-- GIVEN DATA follows --
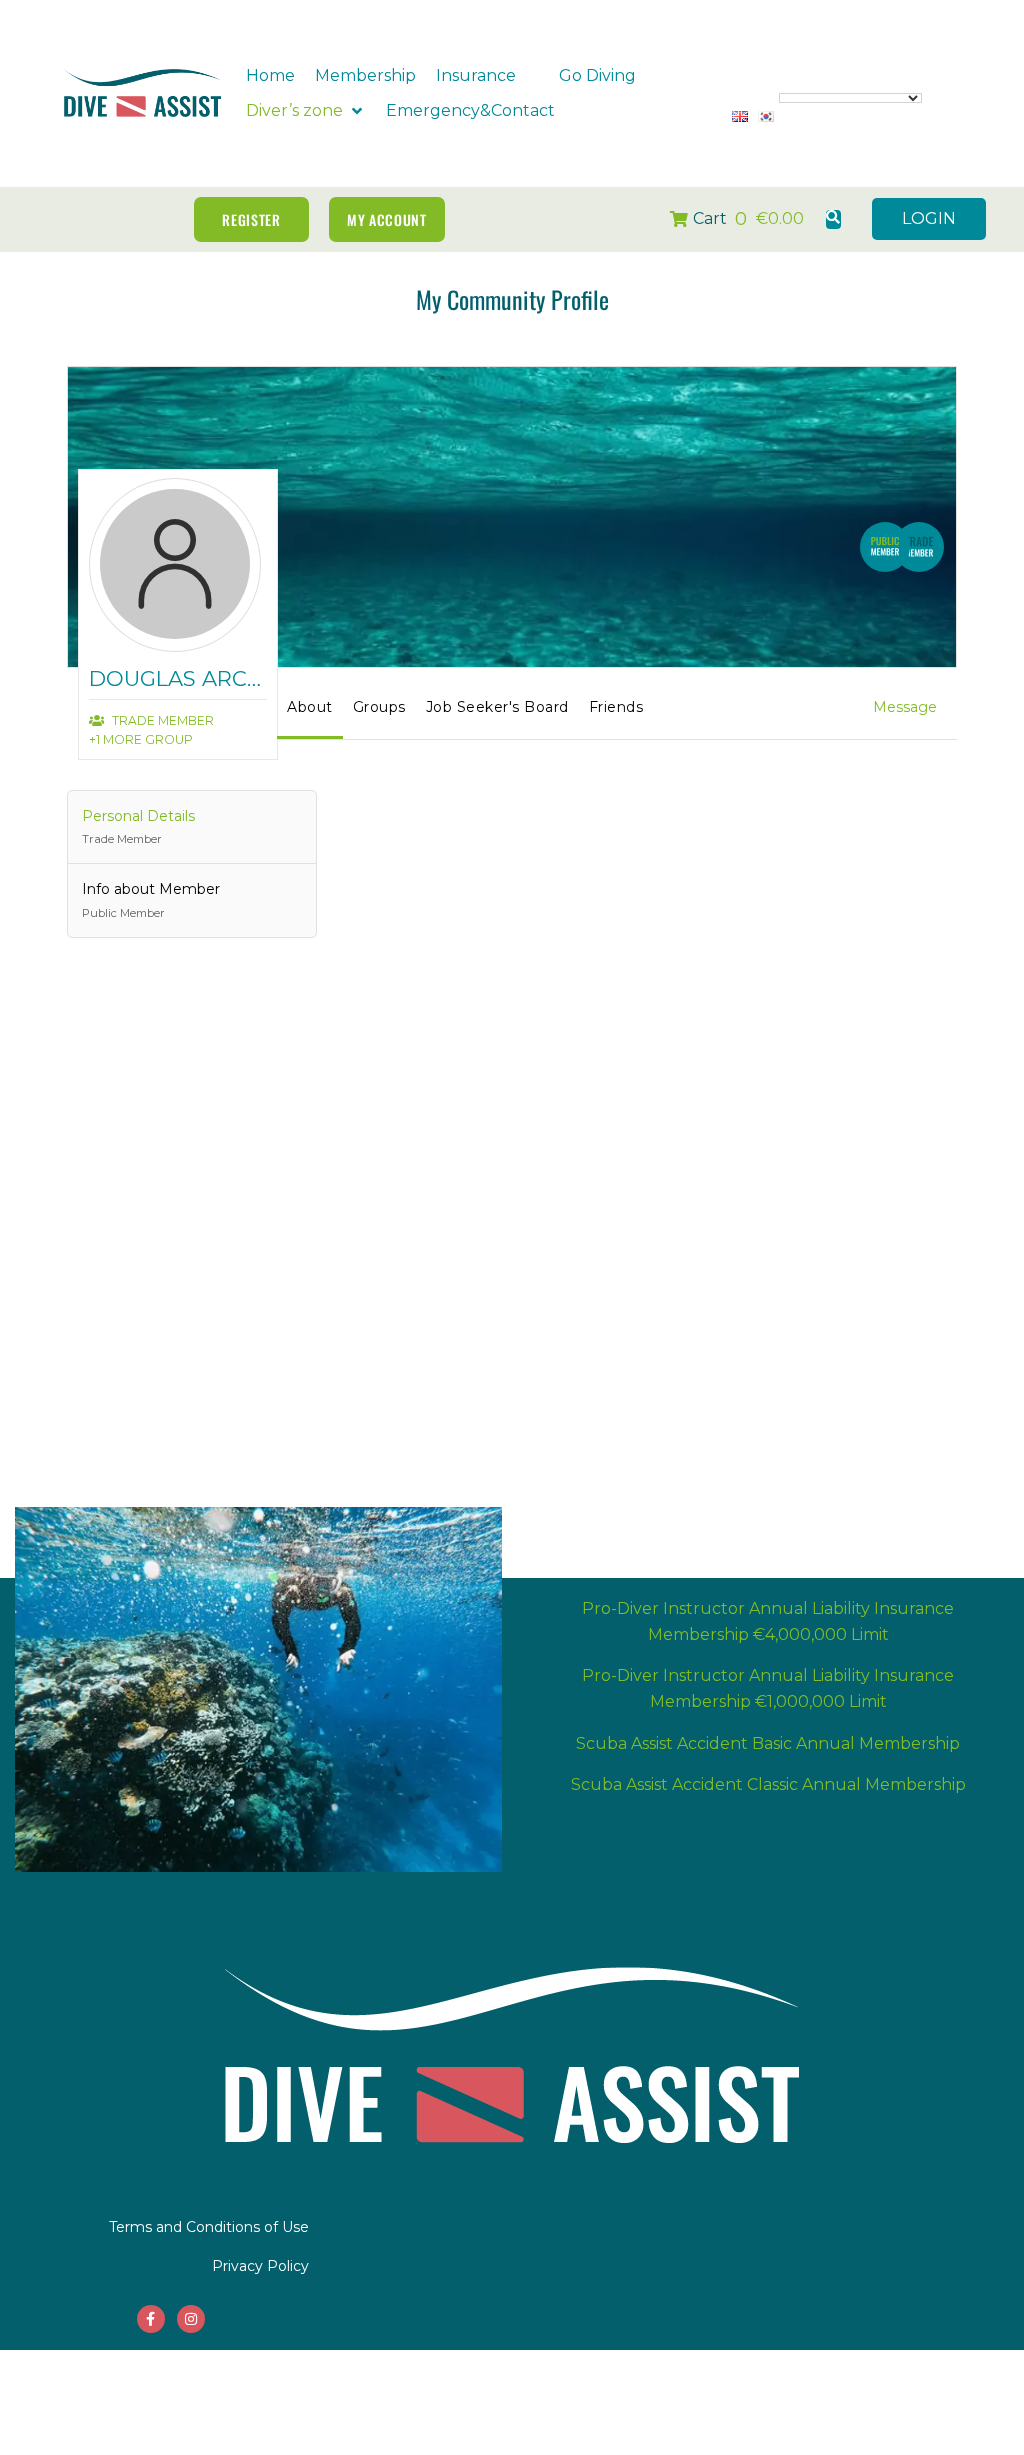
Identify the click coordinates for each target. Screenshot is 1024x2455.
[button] (487, 76)
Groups (379, 707)
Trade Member (161, 720)
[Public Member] (885, 550)
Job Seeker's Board (497, 707)
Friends (616, 707)
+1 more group (141, 739)
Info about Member (151, 899)
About (310, 707)
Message (905, 707)
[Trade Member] (919, 550)
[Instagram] (191, 2319)
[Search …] (833, 219)
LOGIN (929, 218)
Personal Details (138, 826)
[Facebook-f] (151, 2319)
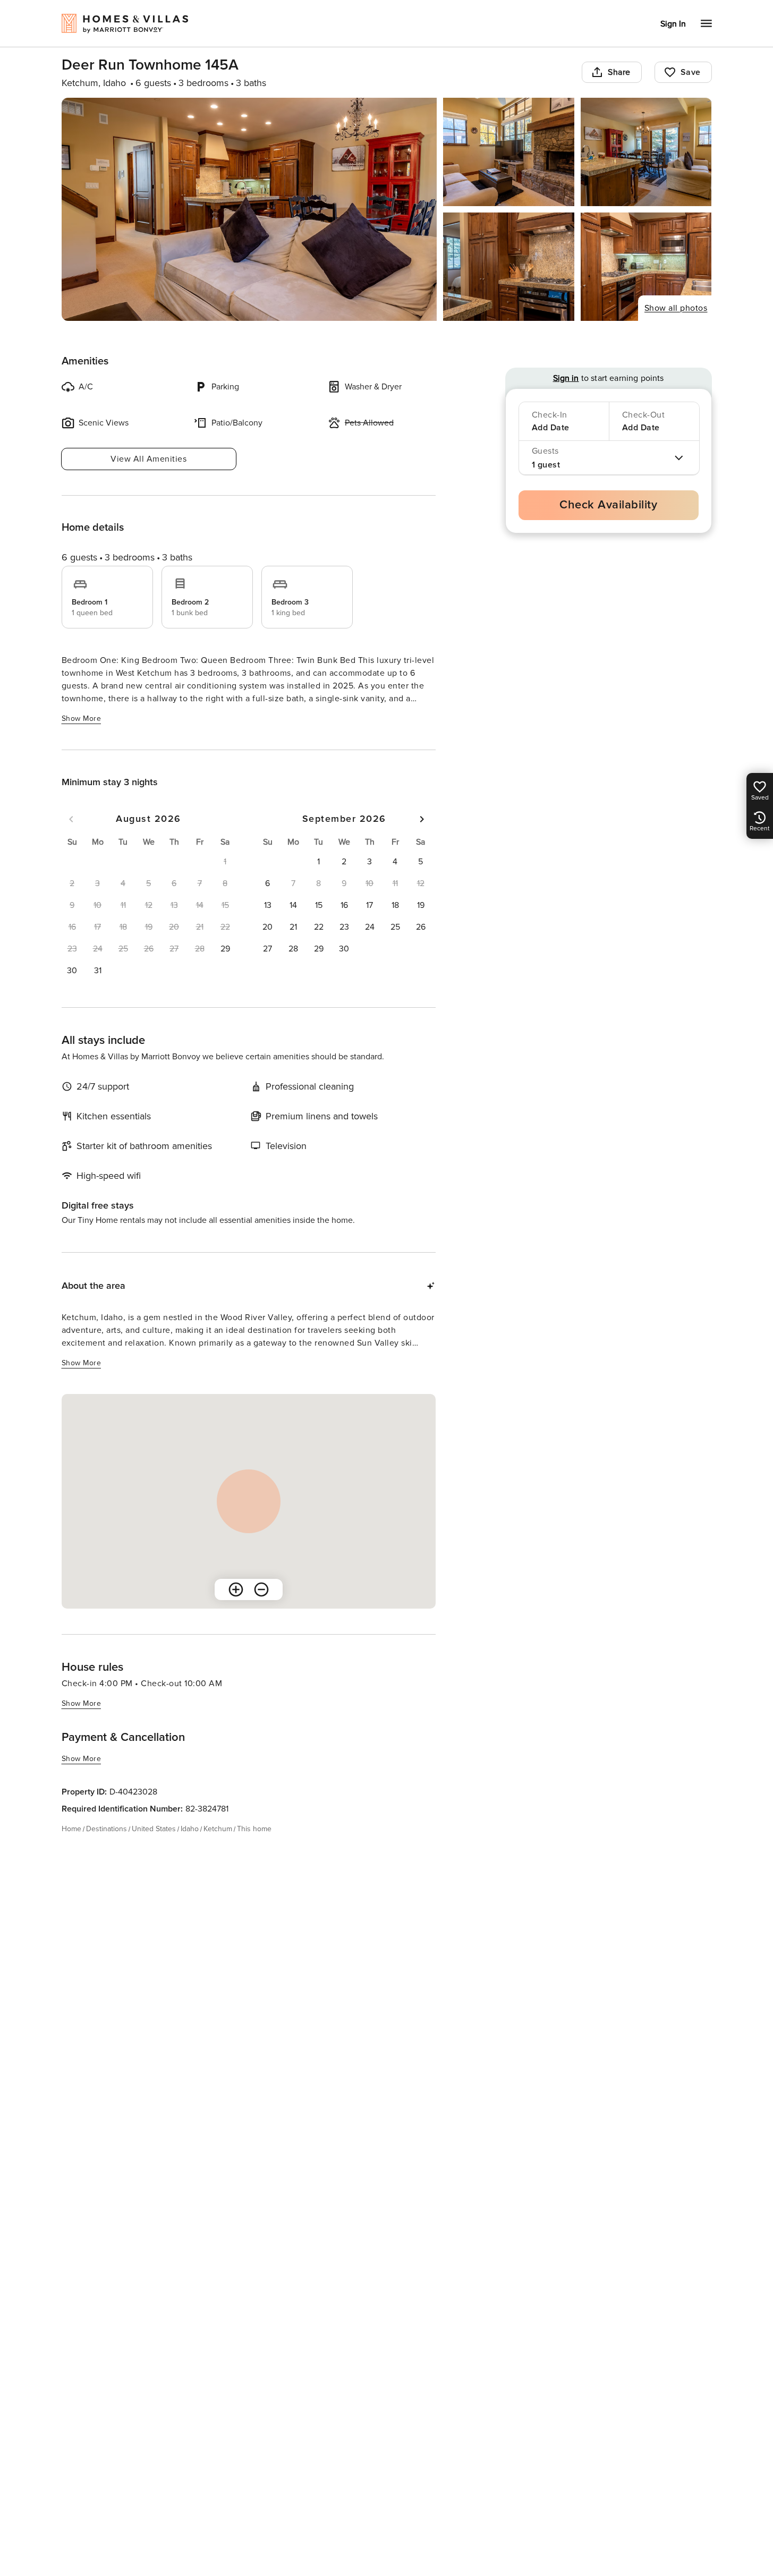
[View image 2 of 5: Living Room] (508, 152)
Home (71, 1828)
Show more (81, 718)
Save (691, 72)
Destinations (106, 1828)
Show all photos (676, 308)
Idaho (190, 1828)
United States (154, 1828)
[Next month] (421, 819)
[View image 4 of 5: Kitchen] (508, 266)
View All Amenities (148, 459)
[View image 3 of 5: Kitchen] (646, 152)
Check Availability (608, 505)
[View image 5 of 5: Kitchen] (646, 266)
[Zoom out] (261, 1589)
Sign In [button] (673, 24)
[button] (225, 948)
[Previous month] (71, 819)
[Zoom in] (235, 1589)
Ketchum (217, 1828)
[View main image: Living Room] (249, 209)
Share (619, 72)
-- GIVEN DATA concluded --
■ **EXERCISE BRIEF**
Answer with a single number: the count of lines in the entries that hold the word "Kitchen".

■ **OUTPUT BELOW**
3